(Item-finding records)
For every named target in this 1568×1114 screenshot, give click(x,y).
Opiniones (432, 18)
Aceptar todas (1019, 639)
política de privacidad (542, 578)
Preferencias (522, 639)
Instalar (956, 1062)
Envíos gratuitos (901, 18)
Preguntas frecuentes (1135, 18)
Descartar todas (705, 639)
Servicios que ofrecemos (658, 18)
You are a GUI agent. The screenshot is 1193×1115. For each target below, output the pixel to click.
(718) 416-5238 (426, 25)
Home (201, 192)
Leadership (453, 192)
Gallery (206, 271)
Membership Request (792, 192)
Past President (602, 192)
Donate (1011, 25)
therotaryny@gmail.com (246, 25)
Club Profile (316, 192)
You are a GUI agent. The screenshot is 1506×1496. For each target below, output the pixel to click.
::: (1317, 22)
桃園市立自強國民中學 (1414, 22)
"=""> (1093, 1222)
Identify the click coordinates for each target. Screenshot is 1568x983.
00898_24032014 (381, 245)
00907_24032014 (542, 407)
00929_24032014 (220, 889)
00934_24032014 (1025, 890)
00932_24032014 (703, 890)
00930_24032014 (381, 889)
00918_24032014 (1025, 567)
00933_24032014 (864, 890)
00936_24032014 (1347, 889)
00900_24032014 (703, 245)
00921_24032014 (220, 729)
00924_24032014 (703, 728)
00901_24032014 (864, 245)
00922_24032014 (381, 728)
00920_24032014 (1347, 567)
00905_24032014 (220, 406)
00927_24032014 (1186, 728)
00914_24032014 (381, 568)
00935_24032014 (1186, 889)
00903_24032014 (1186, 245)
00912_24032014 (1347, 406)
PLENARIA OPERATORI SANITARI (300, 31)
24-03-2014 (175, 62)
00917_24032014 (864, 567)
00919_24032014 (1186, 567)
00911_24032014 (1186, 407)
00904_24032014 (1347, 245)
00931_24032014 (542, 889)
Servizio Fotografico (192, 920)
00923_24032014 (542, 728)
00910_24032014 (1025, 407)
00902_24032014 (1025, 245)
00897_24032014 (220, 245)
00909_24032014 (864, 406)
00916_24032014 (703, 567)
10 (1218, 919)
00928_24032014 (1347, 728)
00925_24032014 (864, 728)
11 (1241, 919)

Stated exercise> Format the item-finding records above as a Markdown table with two columns, n and Line, giving each line its row number and leaving out blank lines.

Full answer>
| n | Line |
|---|---|
| 1 | For every named target in this 1568×1114 screenshot, give click(x,y). |
| 2 | Opiniones (432, 18) |
| 3 | Aceptar todas (1019, 639) |
| 4 | política de privacidad (542, 578) |
| 5 | Preferencias (522, 639) |
| 6 | Instalar (956, 1062) |
| 7 | Envíos gratuitos (901, 18) |
| 8 | Preguntas frecuentes (1135, 18) |
| 9 | Descartar todas (705, 639) |
| 10 | Servicios que ofrecemos (658, 18) |
| 11 | You are a GUI agent. The screenshot is 1193×1115. For each target below, output the pixel to click. |
| 12 | (718) 416-5238 (426, 25) |
| 13 | Home (201, 192) |
| 14 | Leadership (453, 192) |
| 15 | Gallery (206, 271) |
| 16 | Membership Request (792, 192) |
| 17 | Past President (602, 192) |
| 18 | Donate (1011, 25) |
| 19 | therotaryny@gmail.com (246, 25) |
| 20 | Club Profile (316, 192) |
| 21 | You are a GUI agent. The screenshot is 1506×1496. For each target below, output the pixel to click. |
| 22 | ::: (1317, 22) |
| 23 | 桃園市立自強國民中學 (1414, 22) |
| 24 | "=""> (1093, 1222) |
| 25 | Identify the click coordinates for each target. Screenshot is 1568x983. |
| 26 | 00898_24032014 (381, 245) |
| 27 | 00907_24032014 (542, 407) |
| 28 | 00929_24032014 (220, 889) |
| 29 | 00934_24032014 (1025, 890) |
| 30 | 00932_24032014 (703, 890) |
| 31 | 00930_24032014 (381, 889) |
| 32 | 00918_24032014 (1025, 567) |
| 33 | 00933_24032014 (864, 890) |
| 34 | 00936_24032014 (1347, 889) |
| 35 | 00900_24032014 (703, 245) |
| 36 | 00921_24032014 (220, 729) |
| 37 | 00924_24032014 (703, 728) |
| 38 | 00901_24032014 (864, 245) |
| 39 | 00922_24032014 (381, 728) |
| 40 | 00920_24032014 (1347, 567) |
| 41 | 00905_24032014 (220, 406) |
| 42 | 00927_24032014 (1186, 728) |
| 43 | 00914_24032014 (381, 568) |
| 44 | 00935_24032014 (1186, 889) |
| 45 | 00903_24032014 (1186, 245) |
| 46 | 00912_24032014 (1347, 406) |
| 47 | PLENARIA OPERATORI SANITARI (300, 31) |
| 48 | 24-03-2014 (175, 62) |
| 49 | 00917_24032014 (864, 567) |
| 50 | 00919_24032014 (1186, 567) |
| 51 | 00911_24032014 (1186, 407) |
| 52 | 00904_24032014 (1347, 245) |
| 53 | 00931_24032014 (542, 889) |
| 54 | Servizio Fotografico (192, 920) |
| 55 | 00923_24032014 (542, 728) |
| 56 | 00910_24032014 (1025, 407) |
| 57 | 00902_24032014 (1025, 245) |
| 58 | 00897_24032014 (220, 245) |
| 59 | 00909_24032014 (864, 406) |
| 60 | 00916_24032014 (703, 567) |
| 61 | 10 (1218, 919) |
| 62 | 00928_24032014 (1347, 728) |
| 63 | 00925_24032014 (864, 728) |
| 64 | 11 (1241, 919) |